A close look at Fannie Mae's earnings yesterday reveals that the company has a problem with its Alt-A portfolio. Apparently, $946 million of the $2.2 billion in losses incurred during the first quarter involved Alt-A loans. The company went on to state that it had $344.6 billion in Alt-A exposure and a limited strategy for stemming future losses. For those unfamiliar with Alt-A mortgages, they are backed by loans to borrowers with higher credit ratings than subprime but have little to no documentation of a borrower's assets or income. Fannie's Chief Daniel Mudd said the vintages performing the worst in a four-year average book were late '05, '06, or early '07. This should not come as a surprise as housing prices peaked in 2005, and mortgage lenders dropped like flies in early 2007, causing what is the biggest problem for current mortgage borrowers: the lack of ability to refinance. The inability of overextended borrowers to refinance into a more favorable loan is the root of surging delinquencies leading to foreclosures. It is such a big problem that I don't believe any government plan will be able to adequately address it.

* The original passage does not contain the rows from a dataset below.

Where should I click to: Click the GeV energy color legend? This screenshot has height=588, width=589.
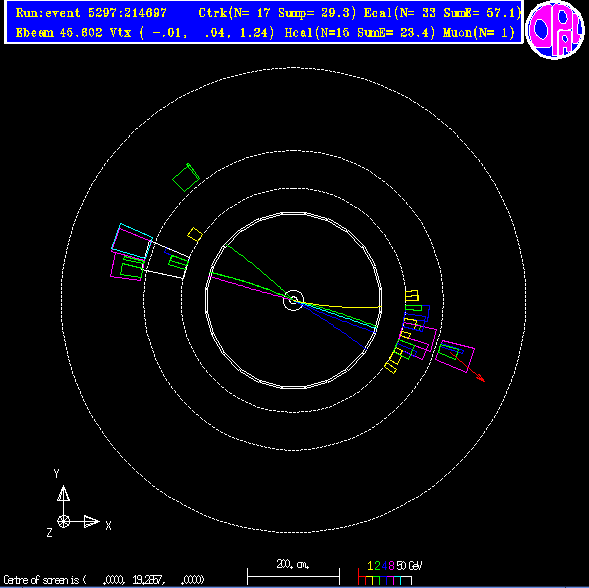pos(390,573)
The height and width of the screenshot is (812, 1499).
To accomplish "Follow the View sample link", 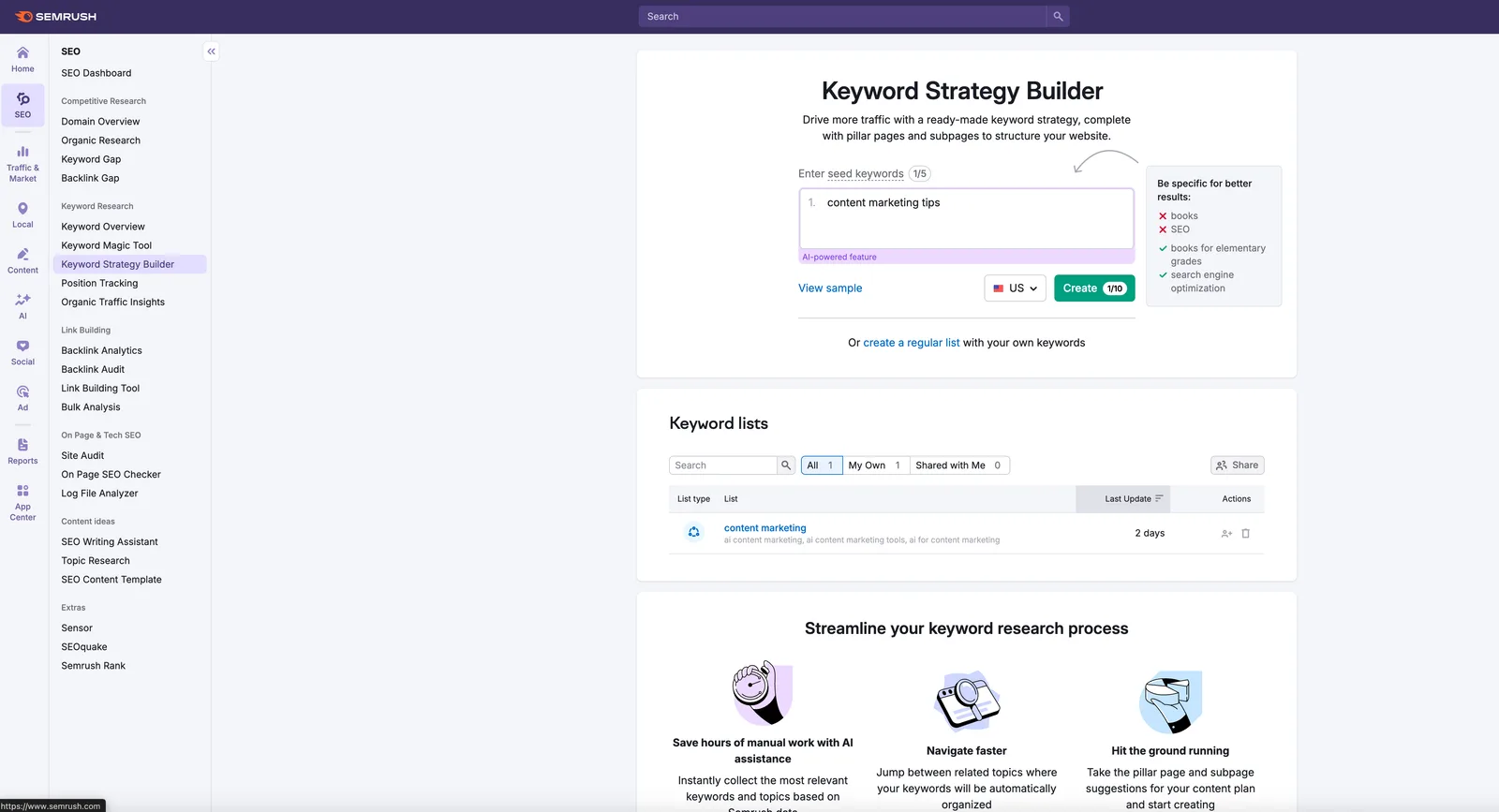I will [830, 288].
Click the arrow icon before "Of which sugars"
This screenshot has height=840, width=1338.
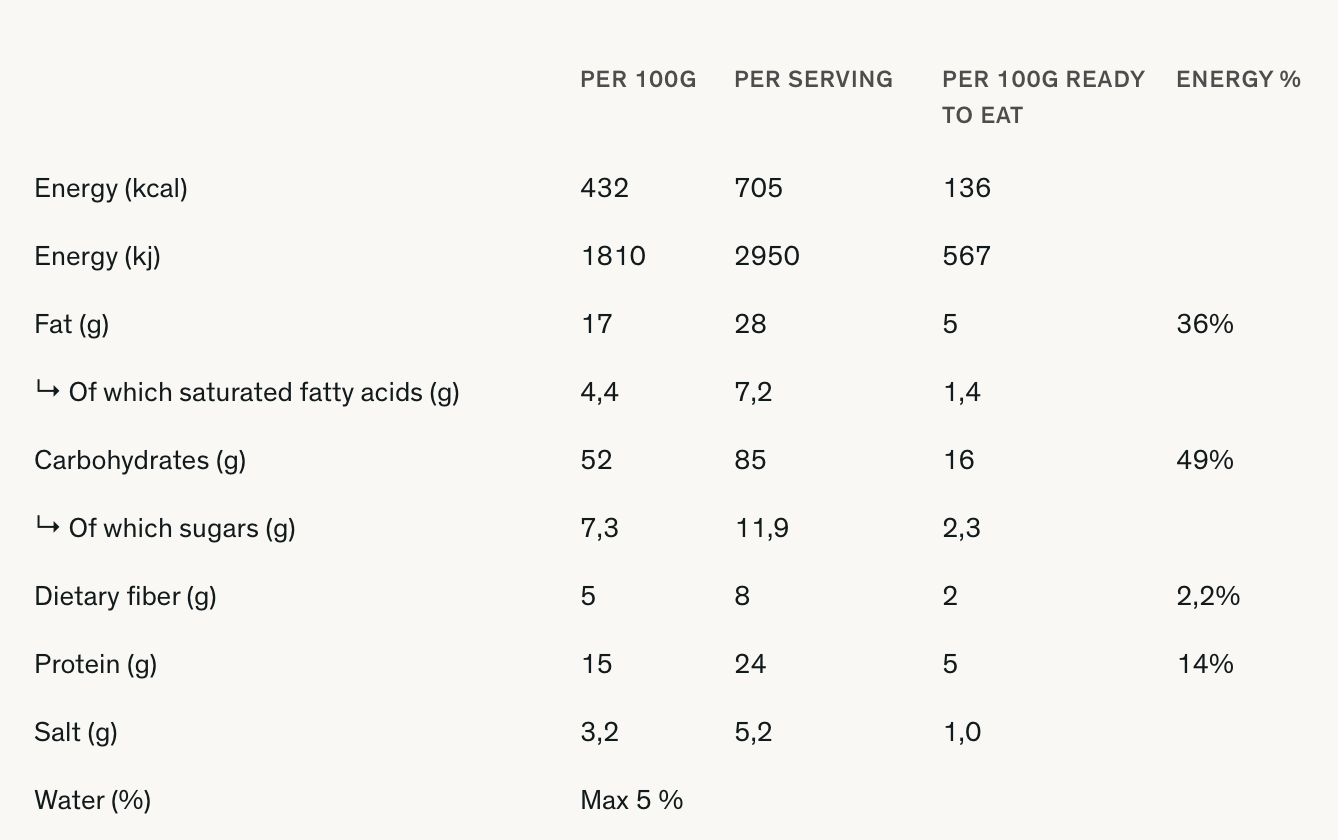point(46,526)
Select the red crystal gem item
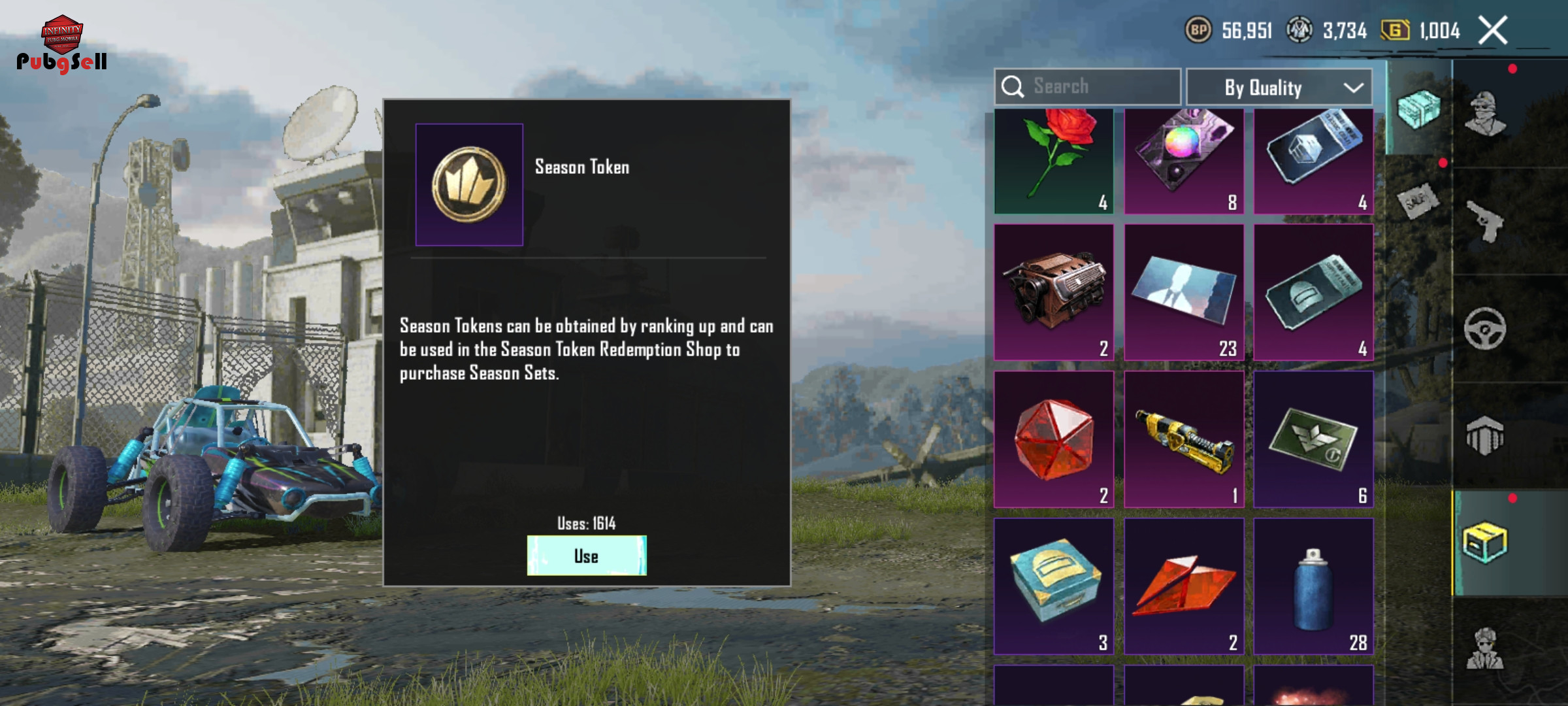 pos(1054,439)
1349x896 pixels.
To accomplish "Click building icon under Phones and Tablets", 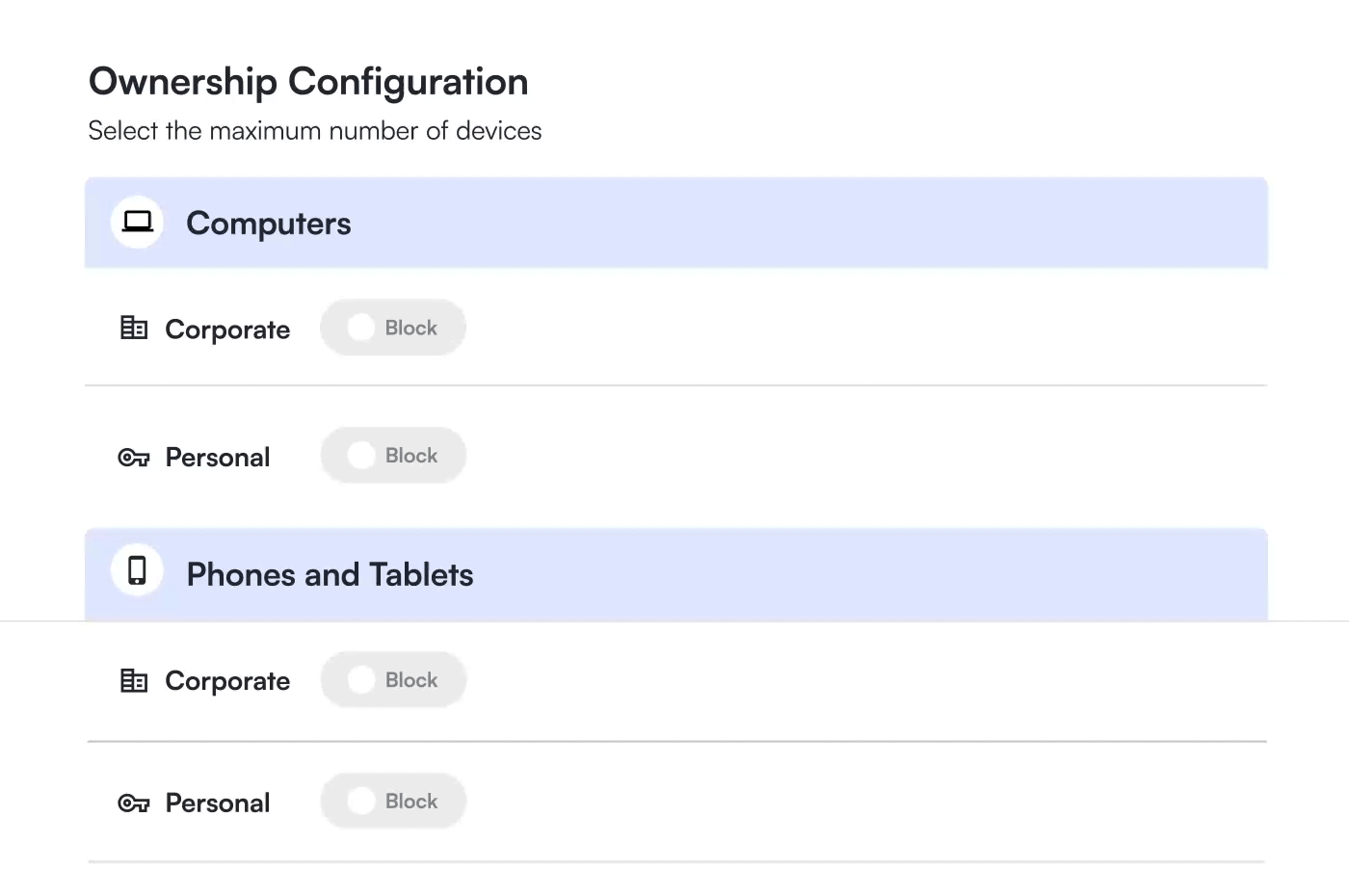I will tap(134, 681).
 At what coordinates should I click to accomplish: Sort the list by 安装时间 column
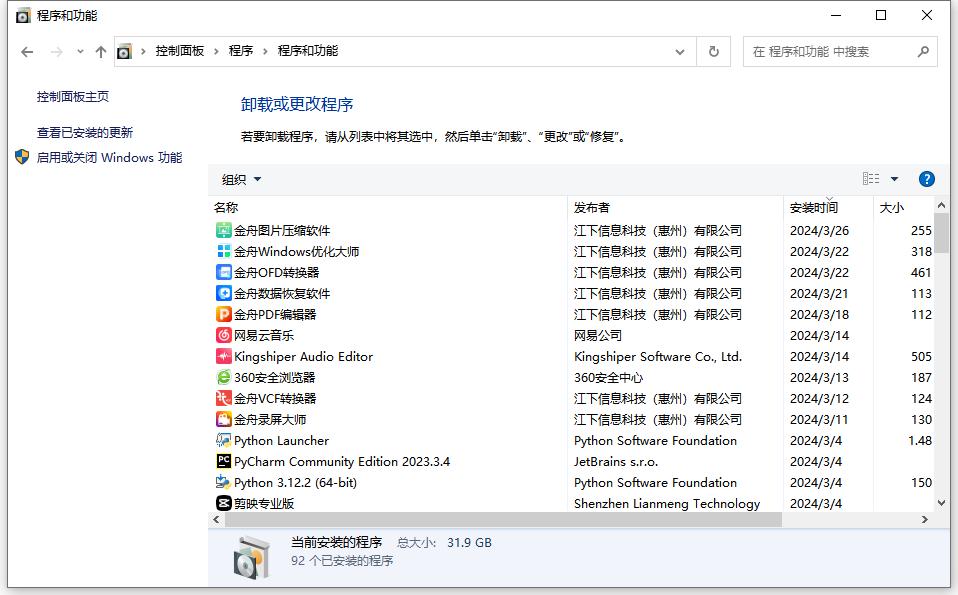click(x=813, y=208)
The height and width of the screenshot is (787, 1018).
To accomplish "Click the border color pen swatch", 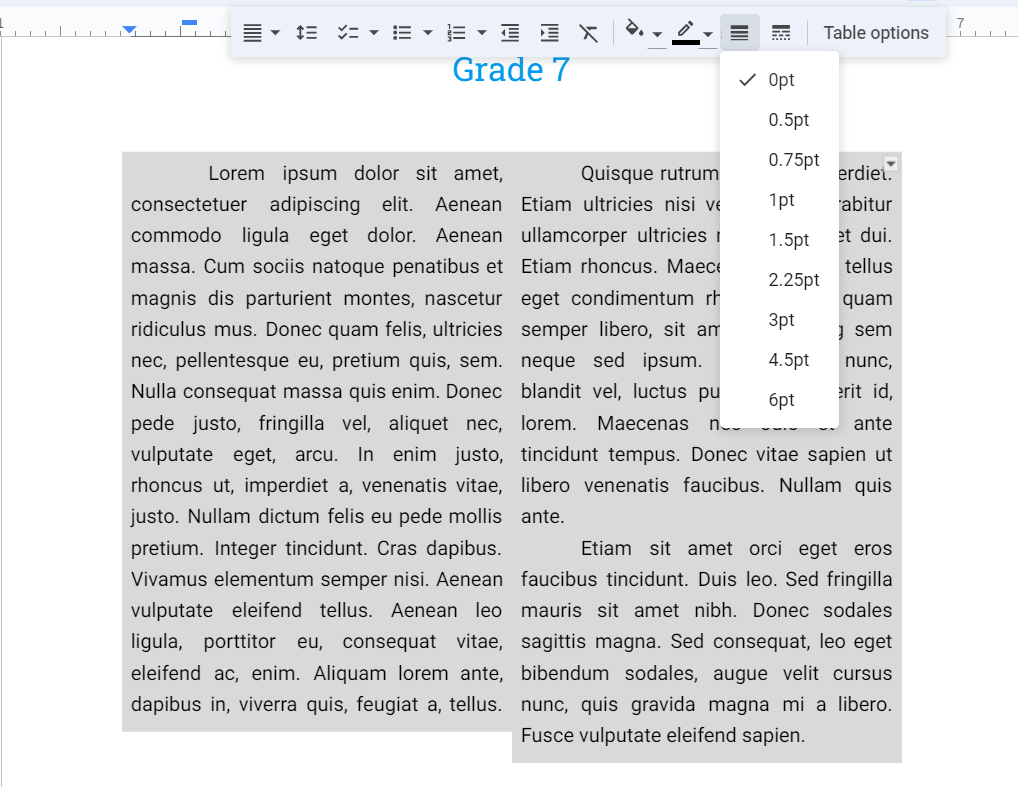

Here is the link to a fantastic post on a UK blog which follows the path of one single mortgage pool of $500 million in Alt-A loans securitized by Washington Mutual in May 2007. The average credit score of the pool was 705, 92.6% was originally rated AAA, even though only 11% provided full documentation of assets. Less than one year later, in April 2008, 29.07% of the pool was 60 days delinquent or more, 13.87% was in foreclosure and 6.21% was an REO (the property had reverted to the lender after foreclosure.) These numbers grow worse and worse every month. When I hear the pundits talking about the prices of MBS being grossly understated due to unrealistic default rates priced in, I wonder if they've looked at some of these stats. This particular pool, which was not even subprime, is looking at potential default rates of over 50% and it isn't even a year old. Then I look at FNM's statement that it has $344.6 billion in Alt-A exposure. I scratch my head at why everyone rushed out to buy FNM's stock yesterday. Then I go to Costco and buy my alloted bag of rice for the day.